■ WORK TO COMPLETE: Reproduce exactly the lines from the one that holds "Click the Deinstallierer row loading spinner" through the last line of the entries, both ends included, but not the pictures.

■ Saved entries:
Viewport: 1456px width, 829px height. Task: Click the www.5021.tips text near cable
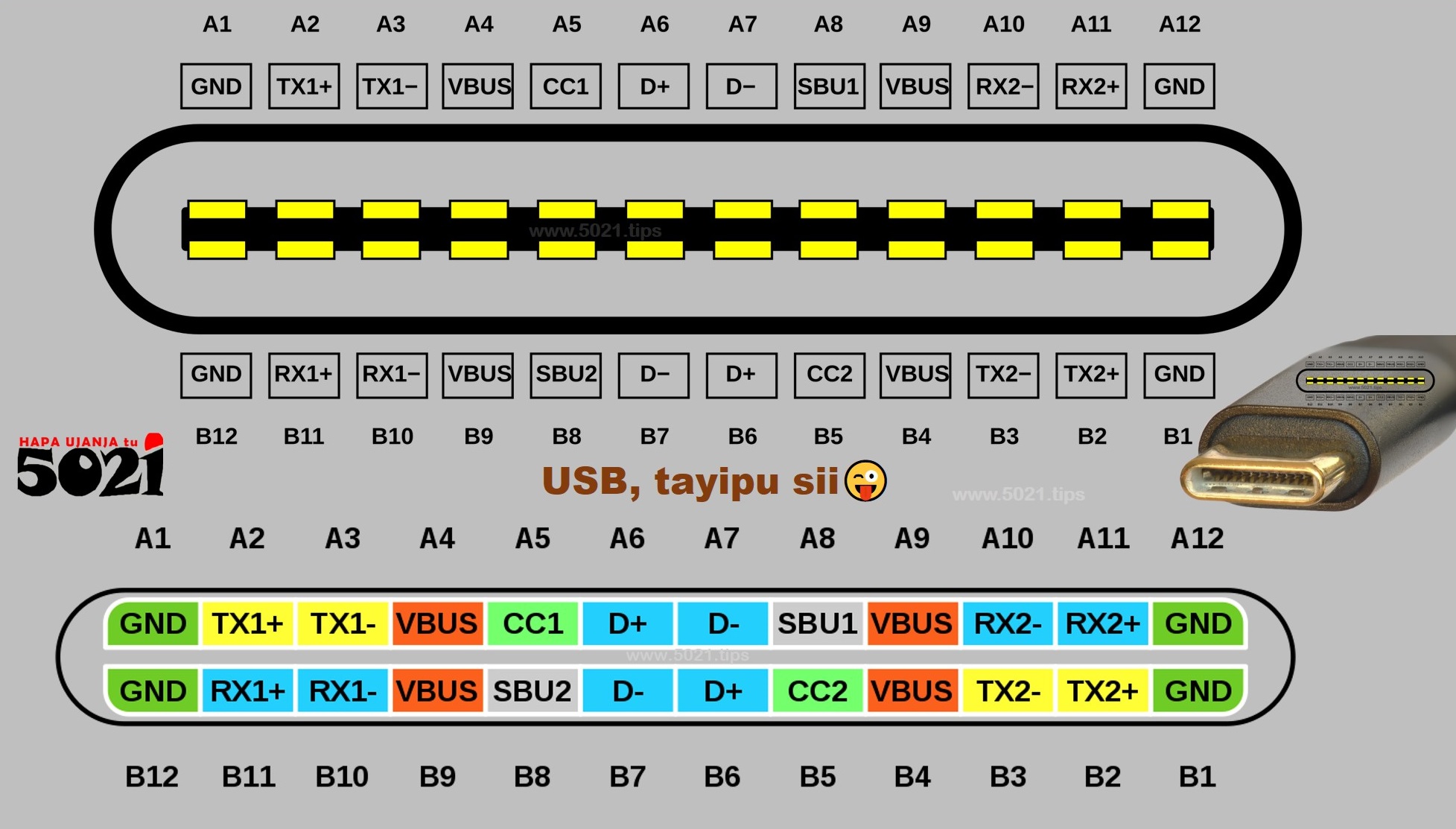[x=1018, y=494]
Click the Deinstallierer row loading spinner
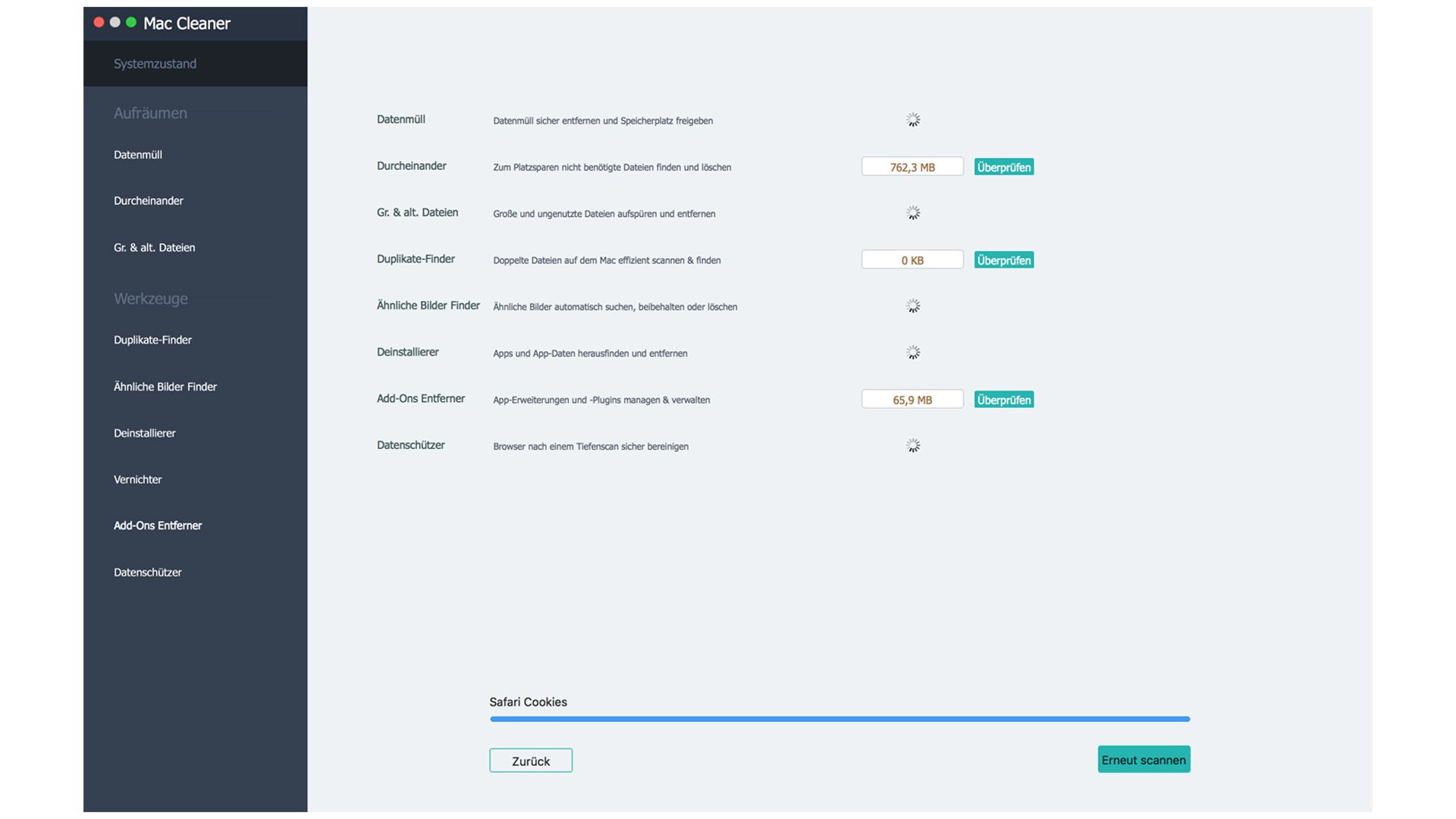The image size is (1456, 819). click(x=913, y=353)
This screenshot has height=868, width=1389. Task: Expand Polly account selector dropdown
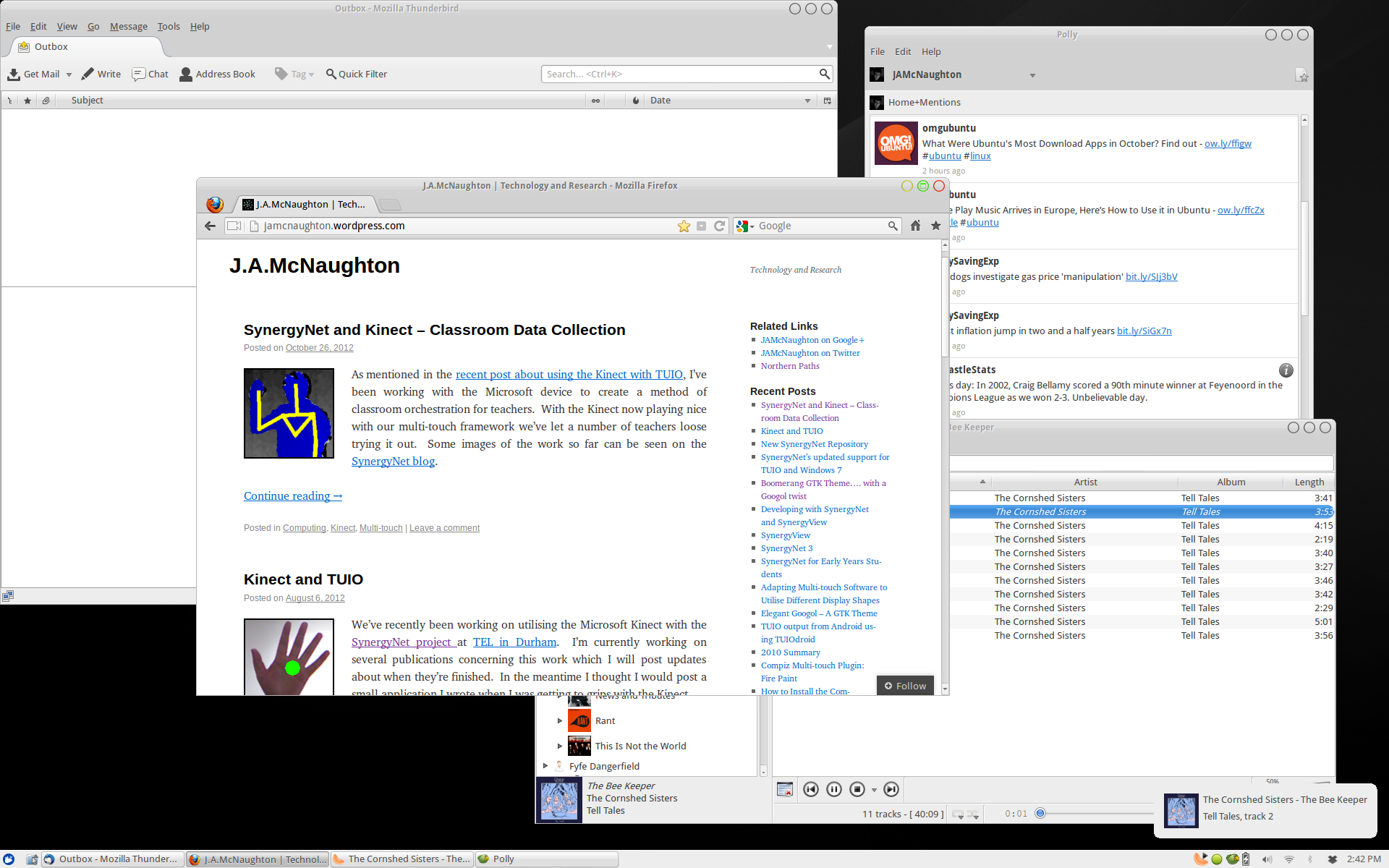(1032, 75)
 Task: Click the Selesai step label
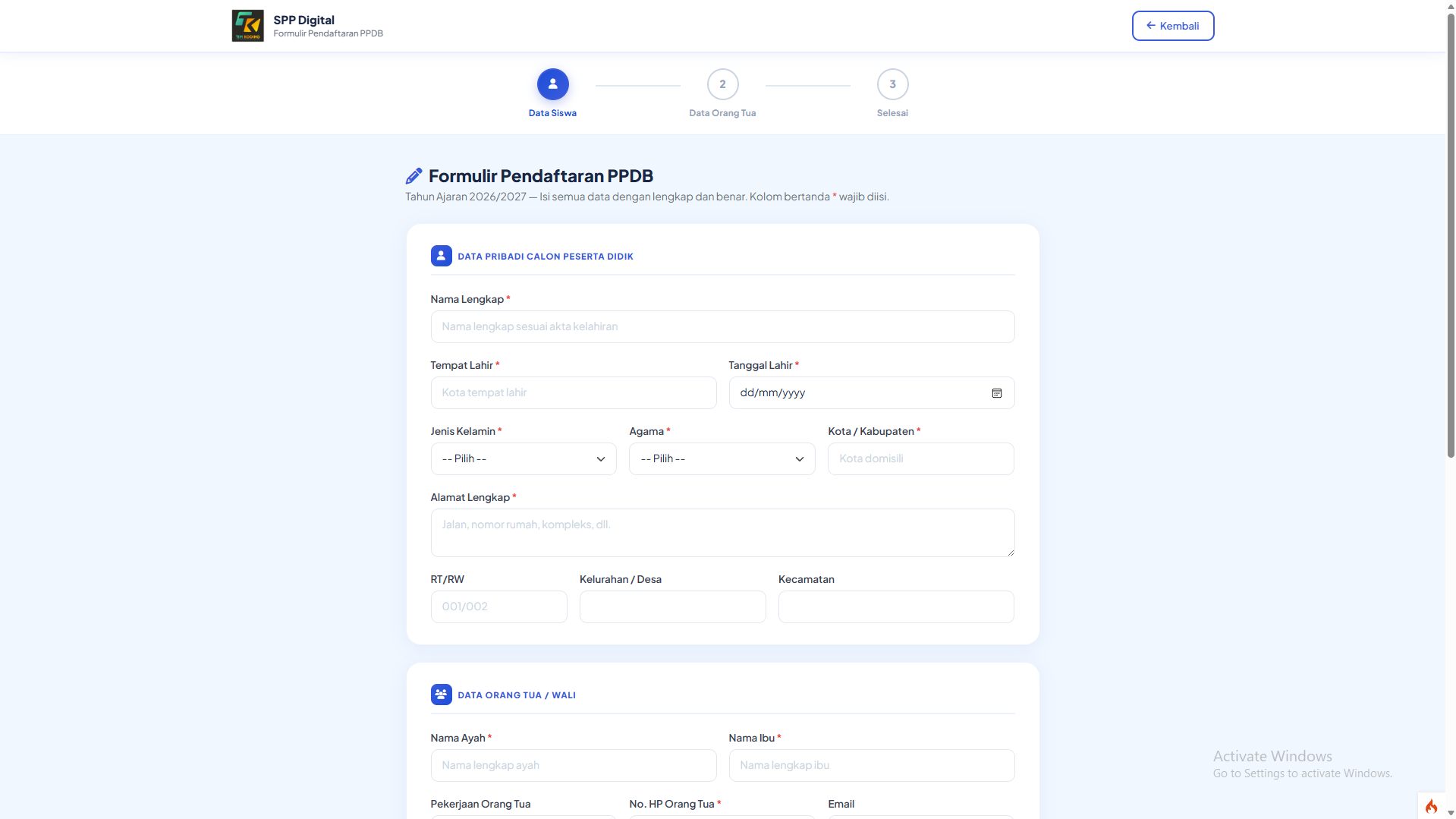[892, 112]
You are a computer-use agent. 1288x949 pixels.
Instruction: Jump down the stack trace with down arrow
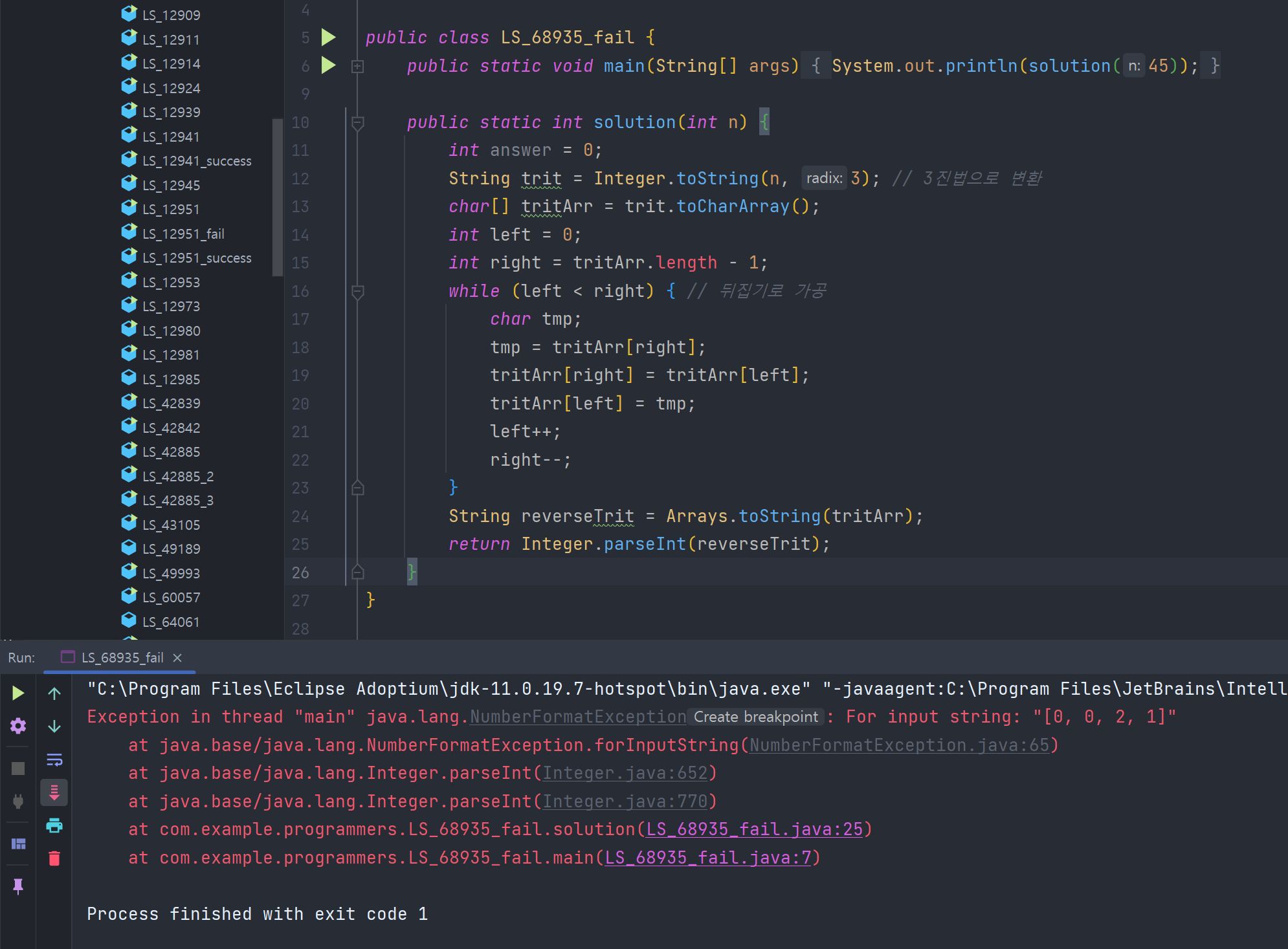click(x=54, y=726)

■ SOLUTION FOR THIS PROBLEM:
Click the Deinstallierer row loading spinner
The image size is (1456, 819). click(x=913, y=353)
This screenshot has height=868, width=1389. Task: Expand Polly account selector dropdown
(1032, 75)
 Task: Click the Selesai step label
[892, 112]
You are a computer-use agent. 1288x949 pixels.
Instruction: Jump down the stack trace with down arrow
click(x=54, y=726)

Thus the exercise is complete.